[Extracted records]
__________
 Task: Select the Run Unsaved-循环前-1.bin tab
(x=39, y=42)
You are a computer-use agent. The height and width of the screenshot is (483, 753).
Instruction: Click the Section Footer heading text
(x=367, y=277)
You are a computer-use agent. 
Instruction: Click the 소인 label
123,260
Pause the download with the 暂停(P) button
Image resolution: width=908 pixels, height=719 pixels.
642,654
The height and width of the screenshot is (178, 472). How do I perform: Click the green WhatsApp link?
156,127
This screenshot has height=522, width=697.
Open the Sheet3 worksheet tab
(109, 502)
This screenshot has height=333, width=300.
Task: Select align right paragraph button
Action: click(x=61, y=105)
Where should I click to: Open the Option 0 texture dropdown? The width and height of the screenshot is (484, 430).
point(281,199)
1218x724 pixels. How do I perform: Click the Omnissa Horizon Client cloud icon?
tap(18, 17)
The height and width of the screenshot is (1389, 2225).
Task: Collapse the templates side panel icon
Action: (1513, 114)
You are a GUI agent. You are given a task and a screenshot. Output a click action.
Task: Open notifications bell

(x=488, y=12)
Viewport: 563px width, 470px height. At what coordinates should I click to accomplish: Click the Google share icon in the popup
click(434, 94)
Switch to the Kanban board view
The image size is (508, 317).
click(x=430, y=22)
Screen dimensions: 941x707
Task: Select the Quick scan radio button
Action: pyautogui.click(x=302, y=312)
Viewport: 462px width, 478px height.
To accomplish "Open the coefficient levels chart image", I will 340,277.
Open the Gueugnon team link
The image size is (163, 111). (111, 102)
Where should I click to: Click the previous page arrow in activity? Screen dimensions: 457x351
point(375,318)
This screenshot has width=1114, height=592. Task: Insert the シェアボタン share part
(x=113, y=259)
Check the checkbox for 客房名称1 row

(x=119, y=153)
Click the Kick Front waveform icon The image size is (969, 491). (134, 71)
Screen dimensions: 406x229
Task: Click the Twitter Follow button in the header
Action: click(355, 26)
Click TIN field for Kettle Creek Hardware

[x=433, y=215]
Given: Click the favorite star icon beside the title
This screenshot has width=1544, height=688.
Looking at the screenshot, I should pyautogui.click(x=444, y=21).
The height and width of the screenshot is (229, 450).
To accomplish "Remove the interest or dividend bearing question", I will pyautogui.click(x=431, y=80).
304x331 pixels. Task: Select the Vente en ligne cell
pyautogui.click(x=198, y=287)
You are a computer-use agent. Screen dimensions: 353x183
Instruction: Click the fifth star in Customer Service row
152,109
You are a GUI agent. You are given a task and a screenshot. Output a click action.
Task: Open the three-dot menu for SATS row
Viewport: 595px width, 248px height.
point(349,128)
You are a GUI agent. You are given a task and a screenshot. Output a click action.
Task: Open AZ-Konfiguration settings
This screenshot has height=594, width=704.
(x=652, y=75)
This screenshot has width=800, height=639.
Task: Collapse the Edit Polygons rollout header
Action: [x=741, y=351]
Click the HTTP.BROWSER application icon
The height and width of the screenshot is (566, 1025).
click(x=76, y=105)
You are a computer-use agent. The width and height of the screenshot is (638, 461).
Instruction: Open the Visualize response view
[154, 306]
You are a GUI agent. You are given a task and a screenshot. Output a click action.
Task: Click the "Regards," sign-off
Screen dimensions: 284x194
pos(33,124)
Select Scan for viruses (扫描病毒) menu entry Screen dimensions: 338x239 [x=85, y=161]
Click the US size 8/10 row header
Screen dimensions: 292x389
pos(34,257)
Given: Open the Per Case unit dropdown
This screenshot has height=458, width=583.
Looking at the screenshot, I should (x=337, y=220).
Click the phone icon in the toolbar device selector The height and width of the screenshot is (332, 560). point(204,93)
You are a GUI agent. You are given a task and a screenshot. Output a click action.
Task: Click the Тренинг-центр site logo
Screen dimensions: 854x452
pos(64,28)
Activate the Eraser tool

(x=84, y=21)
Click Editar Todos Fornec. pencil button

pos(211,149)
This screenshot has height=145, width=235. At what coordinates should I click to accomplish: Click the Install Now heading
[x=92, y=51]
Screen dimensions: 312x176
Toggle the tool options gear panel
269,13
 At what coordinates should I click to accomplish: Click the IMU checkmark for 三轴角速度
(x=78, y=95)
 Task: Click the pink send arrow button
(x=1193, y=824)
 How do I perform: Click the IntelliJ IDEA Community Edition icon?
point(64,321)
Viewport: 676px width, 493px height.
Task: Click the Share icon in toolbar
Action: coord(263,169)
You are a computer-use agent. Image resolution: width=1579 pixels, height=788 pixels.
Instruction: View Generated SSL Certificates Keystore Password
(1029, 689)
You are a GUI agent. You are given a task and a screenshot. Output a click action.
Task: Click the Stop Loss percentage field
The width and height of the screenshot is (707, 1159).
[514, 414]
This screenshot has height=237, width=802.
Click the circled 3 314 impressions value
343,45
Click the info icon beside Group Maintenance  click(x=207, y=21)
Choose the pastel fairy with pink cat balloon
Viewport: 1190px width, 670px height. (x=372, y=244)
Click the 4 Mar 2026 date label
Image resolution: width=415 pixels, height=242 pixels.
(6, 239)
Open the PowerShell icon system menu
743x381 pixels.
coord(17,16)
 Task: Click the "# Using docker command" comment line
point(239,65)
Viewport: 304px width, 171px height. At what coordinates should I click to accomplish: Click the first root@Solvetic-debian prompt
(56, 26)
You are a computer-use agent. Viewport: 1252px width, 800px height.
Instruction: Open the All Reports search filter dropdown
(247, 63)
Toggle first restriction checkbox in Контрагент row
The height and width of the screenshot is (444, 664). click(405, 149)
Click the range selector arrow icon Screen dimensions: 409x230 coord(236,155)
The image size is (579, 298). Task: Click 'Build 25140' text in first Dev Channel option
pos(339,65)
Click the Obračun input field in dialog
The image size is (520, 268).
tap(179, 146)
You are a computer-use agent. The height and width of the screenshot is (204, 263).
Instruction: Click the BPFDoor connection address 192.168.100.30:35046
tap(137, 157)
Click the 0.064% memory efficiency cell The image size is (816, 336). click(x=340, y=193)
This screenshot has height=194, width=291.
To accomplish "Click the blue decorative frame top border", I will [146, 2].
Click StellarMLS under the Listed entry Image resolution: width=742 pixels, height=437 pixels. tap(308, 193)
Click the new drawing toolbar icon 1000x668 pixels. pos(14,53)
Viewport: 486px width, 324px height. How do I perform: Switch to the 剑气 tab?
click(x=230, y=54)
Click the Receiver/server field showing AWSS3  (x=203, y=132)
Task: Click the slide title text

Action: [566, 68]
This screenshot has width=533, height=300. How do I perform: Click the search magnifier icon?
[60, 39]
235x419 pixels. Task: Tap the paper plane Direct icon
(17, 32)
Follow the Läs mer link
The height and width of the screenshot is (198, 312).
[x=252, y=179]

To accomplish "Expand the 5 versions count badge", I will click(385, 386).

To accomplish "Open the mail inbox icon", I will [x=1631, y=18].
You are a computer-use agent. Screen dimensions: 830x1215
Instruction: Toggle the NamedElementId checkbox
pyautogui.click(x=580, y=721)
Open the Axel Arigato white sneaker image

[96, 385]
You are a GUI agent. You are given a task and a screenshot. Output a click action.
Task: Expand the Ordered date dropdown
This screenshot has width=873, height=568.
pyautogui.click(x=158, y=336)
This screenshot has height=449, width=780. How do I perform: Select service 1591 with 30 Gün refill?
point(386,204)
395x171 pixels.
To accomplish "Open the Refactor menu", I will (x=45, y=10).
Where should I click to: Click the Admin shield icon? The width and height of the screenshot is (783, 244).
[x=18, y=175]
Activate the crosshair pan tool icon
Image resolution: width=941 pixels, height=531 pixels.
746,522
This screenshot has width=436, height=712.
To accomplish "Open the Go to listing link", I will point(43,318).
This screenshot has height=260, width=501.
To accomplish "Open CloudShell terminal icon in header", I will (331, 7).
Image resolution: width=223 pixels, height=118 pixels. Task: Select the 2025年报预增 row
__________
◆ EXERCISE OBJECTIVE:
Each line above that holds the string "computer" should be copied and shown.

◆ ANSWER SPACE:
You are a computer-use agent. The height and width of the screenshot is (483, 753).
You are a computer-use agent. 
You are a computer-use agent. Screen dimensions: 353x183
You are a computer-use agent. The width and height of the screenshot is (638, 461).
You are a computer-use agent. Image resolution: width=1579 pixels, height=788 pixels.
You are a computer-use agent. Viewport: 1252px width, 800px height.
You are a computer-use agent. The height and width of the screenshot is (204, 263).
You are a computer-use agent. Screen dimensions: 830x1215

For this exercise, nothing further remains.